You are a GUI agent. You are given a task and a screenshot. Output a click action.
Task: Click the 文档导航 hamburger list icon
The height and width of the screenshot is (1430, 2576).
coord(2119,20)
...
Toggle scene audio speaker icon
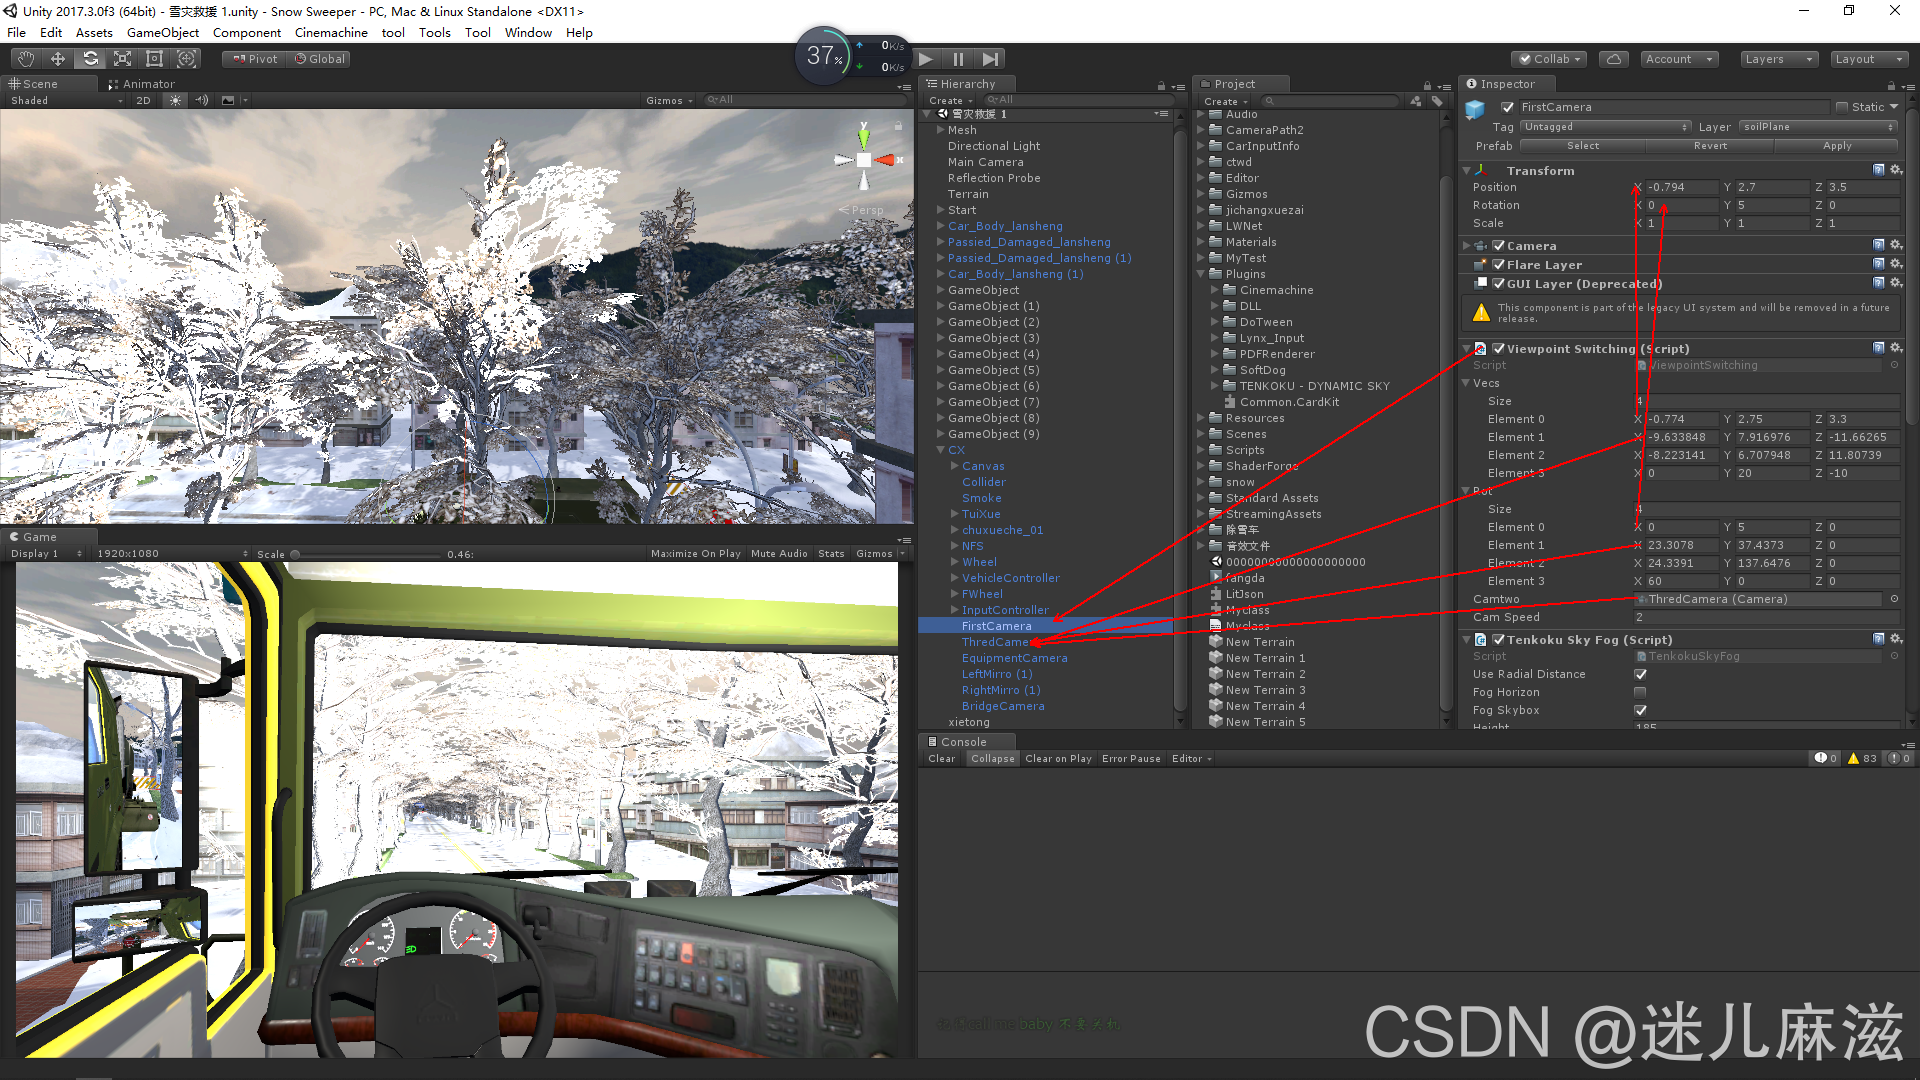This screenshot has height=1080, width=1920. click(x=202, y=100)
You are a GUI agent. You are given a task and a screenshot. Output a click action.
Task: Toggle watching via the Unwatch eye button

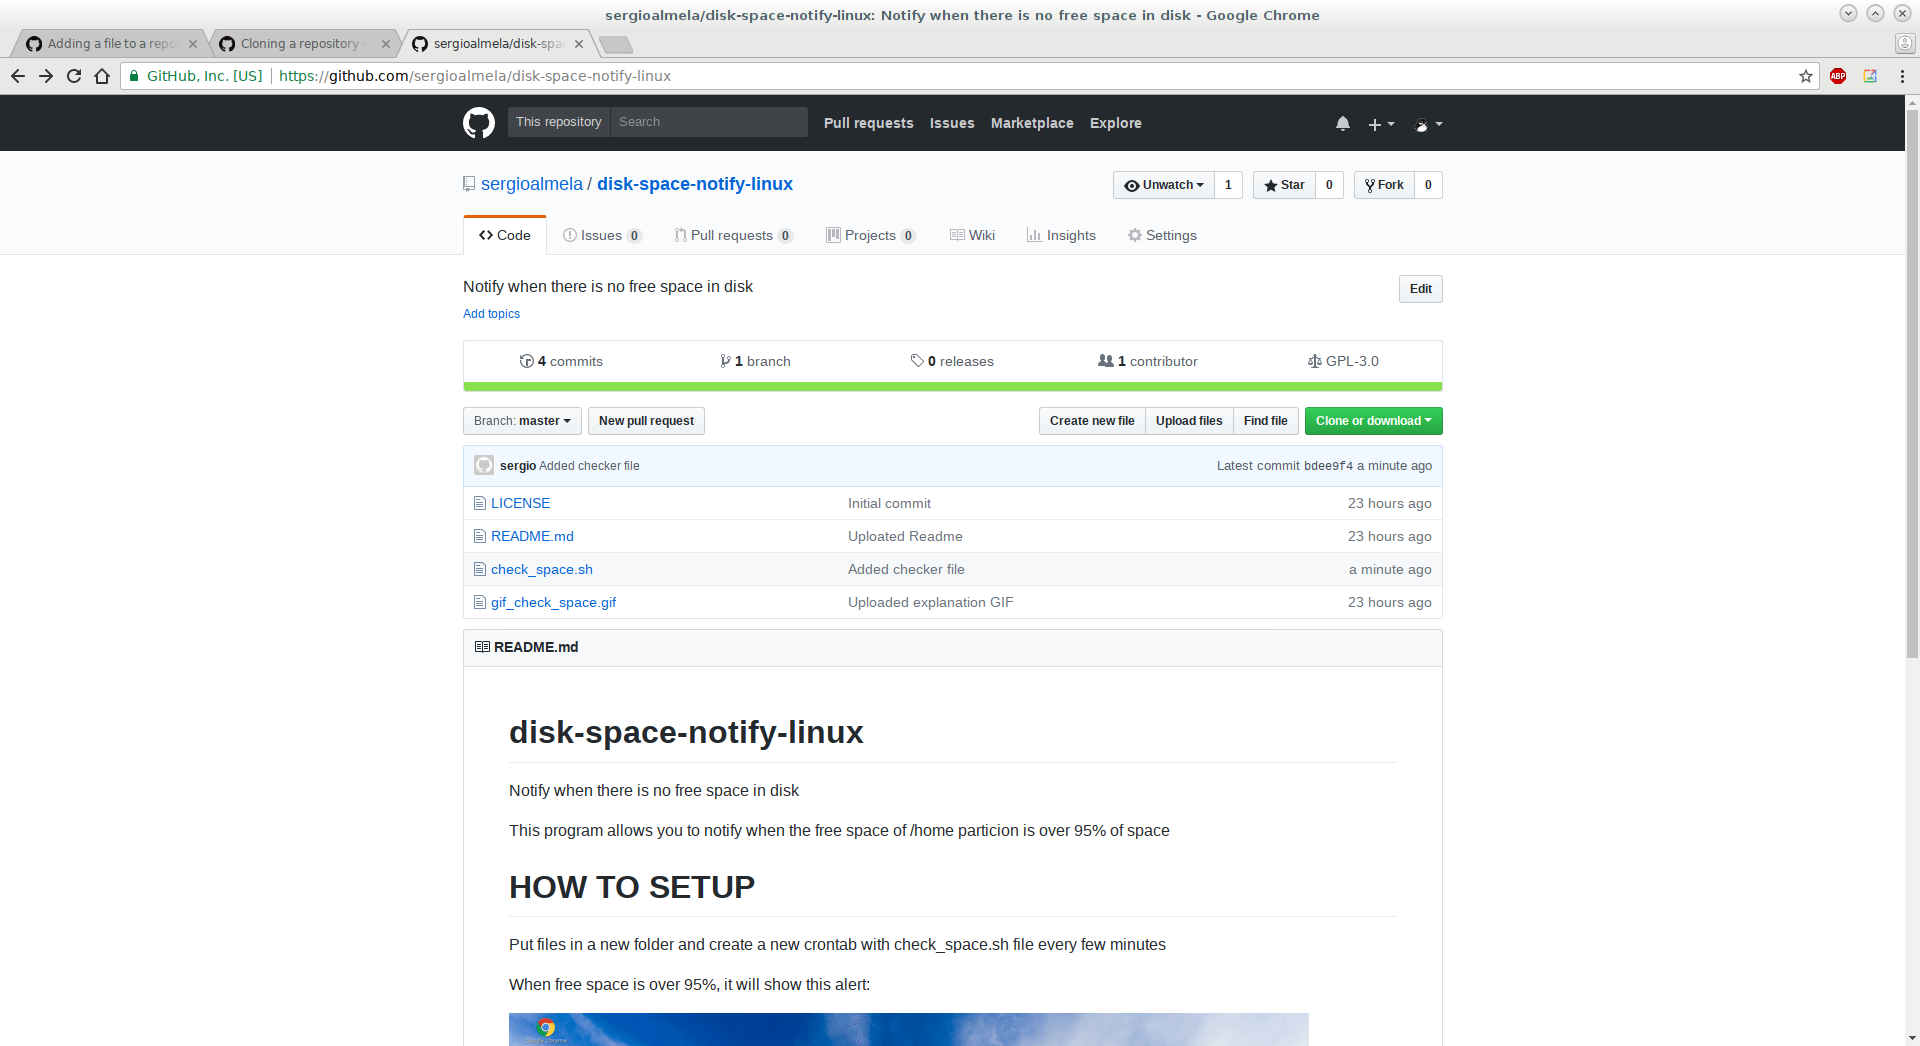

### PROMPT
Please return the data above exactly as it stands from the line with "Toggle scene audio speaker icon" to the line with "Task: Toggle watching", keeping both of those lines but none of the pictures.

### RESPONSE TO THIS EXERCISE
Toggle scene audio speaker icon
This screenshot has height=1080, width=1920. click(x=202, y=100)
You are a GUI agent. You are given a task and a screenshot. Output a click action.
Task: Toggle watching via the Unwatch eye button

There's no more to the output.